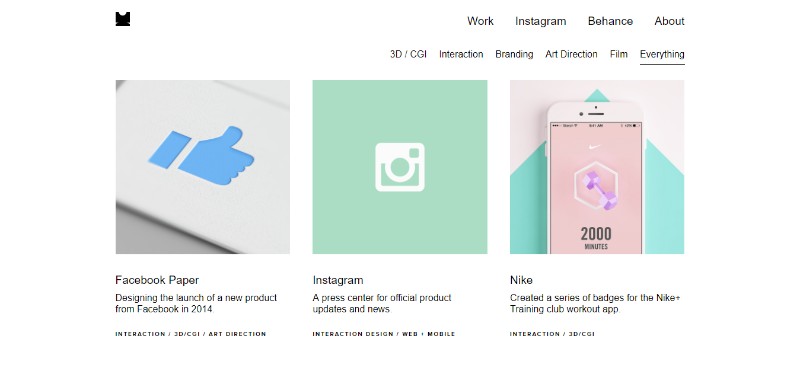Select the Interaction filter tab
800x371 pixels.
pyautogui.click(x=461, y=54)
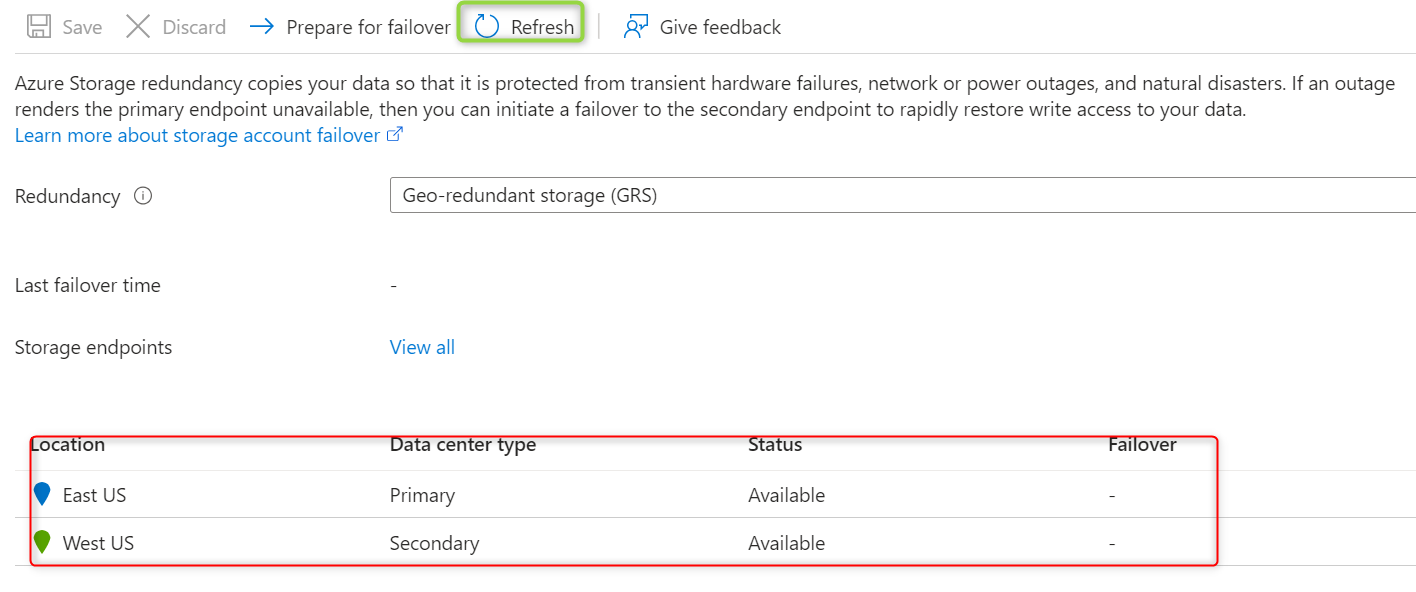Select the West US secondary row
Image resolution: width=1416 pixels, height=592 pixels.
click(600, 543)
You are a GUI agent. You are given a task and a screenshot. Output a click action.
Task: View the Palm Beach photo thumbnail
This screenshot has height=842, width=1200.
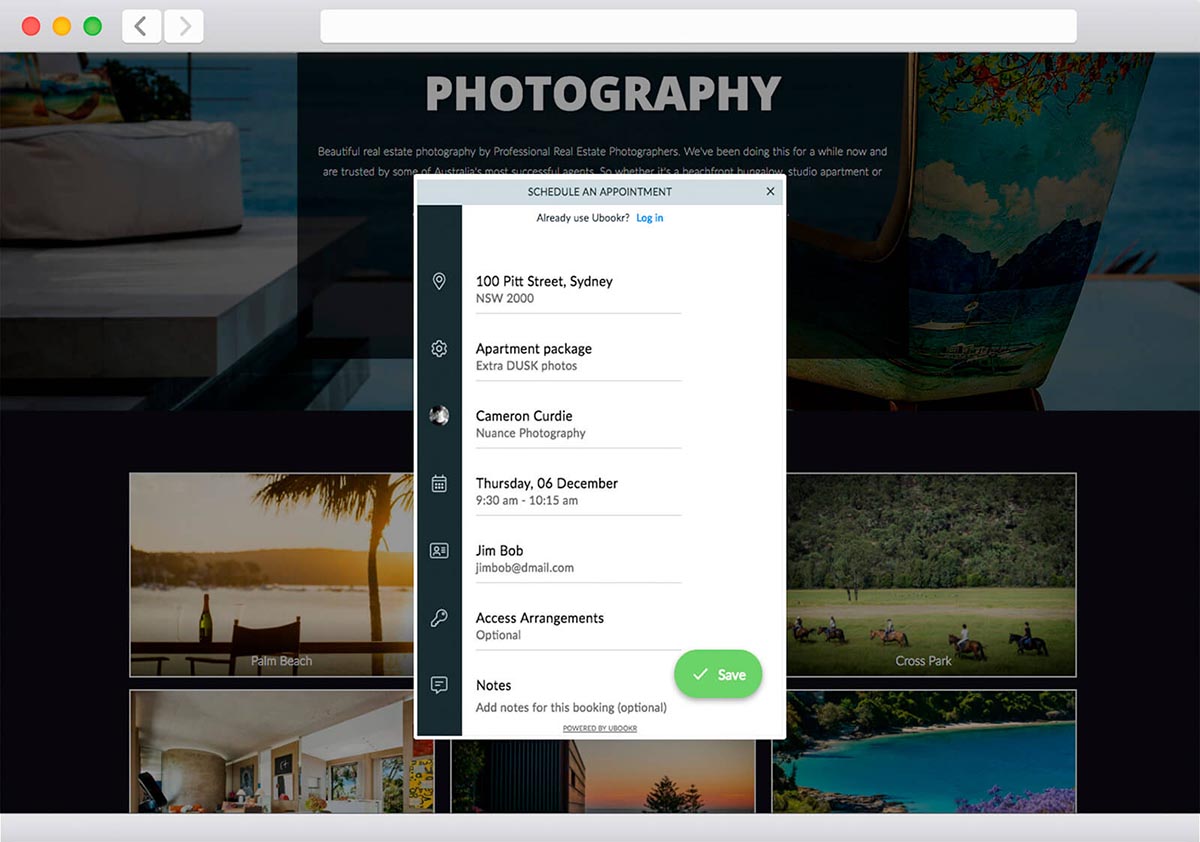tap(270, 575)
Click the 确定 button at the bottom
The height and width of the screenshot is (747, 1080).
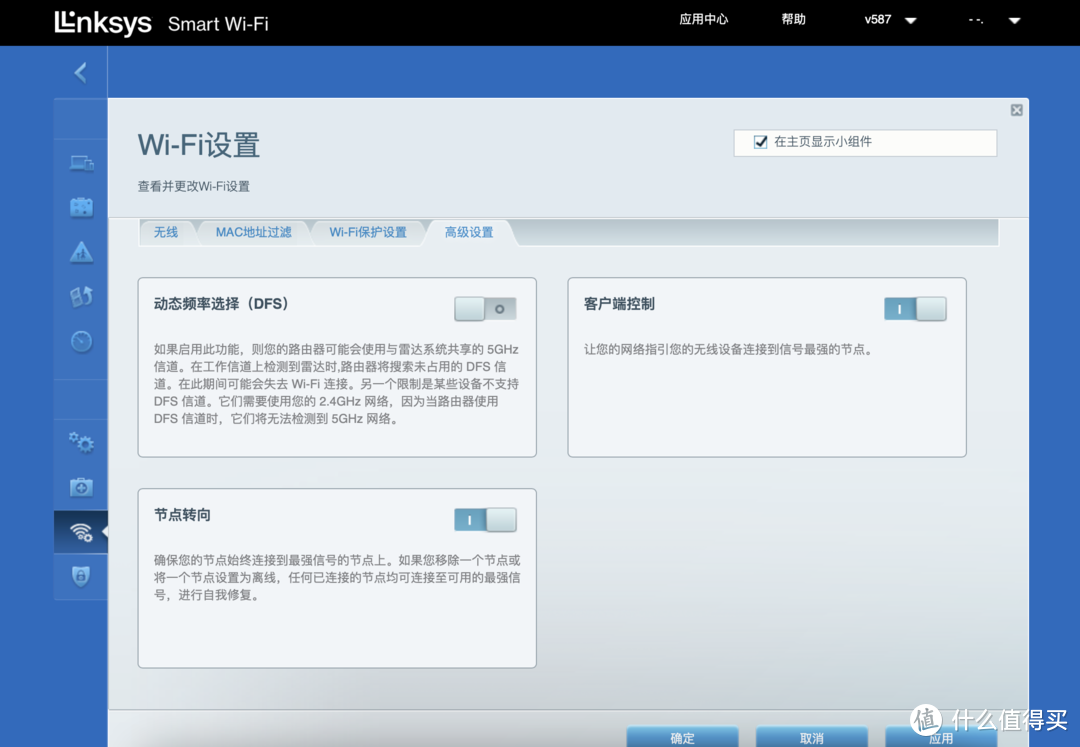(x=683, y=737)
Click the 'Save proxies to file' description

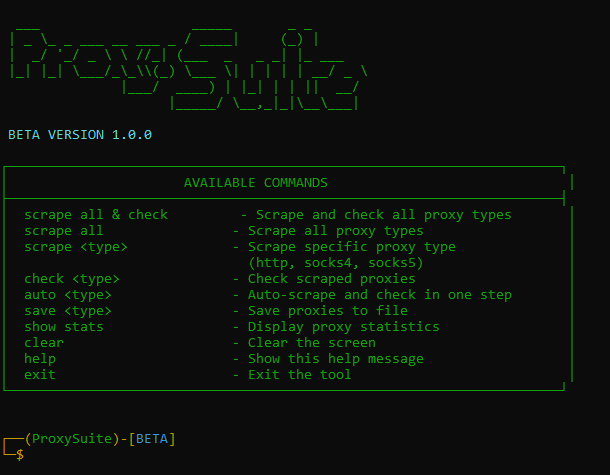(x=327, y=311)
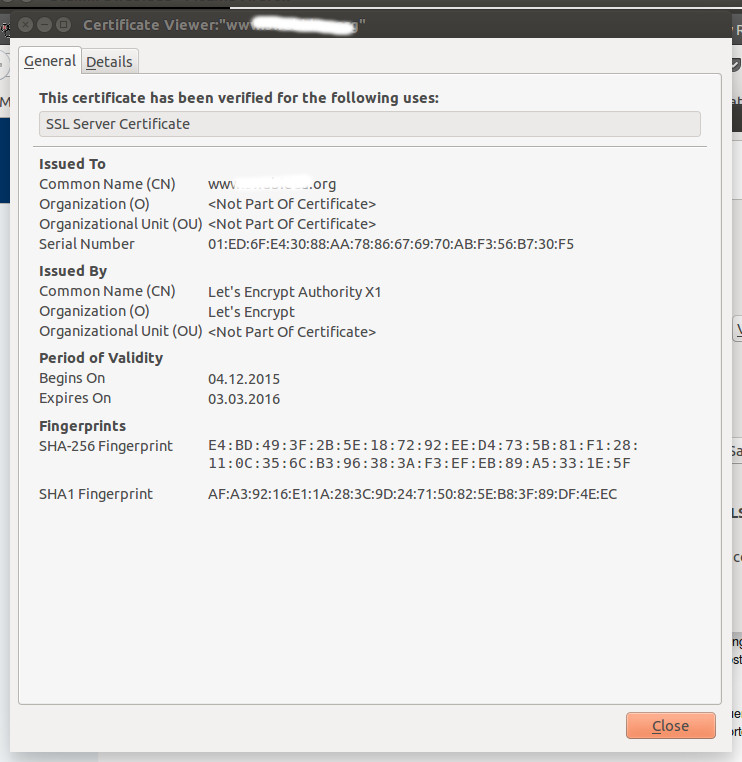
####
= Problem statement =
What is the exact wording of the lines from the one bearing "Click the 确定 button at the bottom" through the final line of the records above? Write it out without the pictures.

= Written response =
Click the 确定 button at the bottom
The height and width of the screenshot is (747, 1080).
(x=683, y=737)
Click the 'Save proxies to file' description

(x=327, y=311)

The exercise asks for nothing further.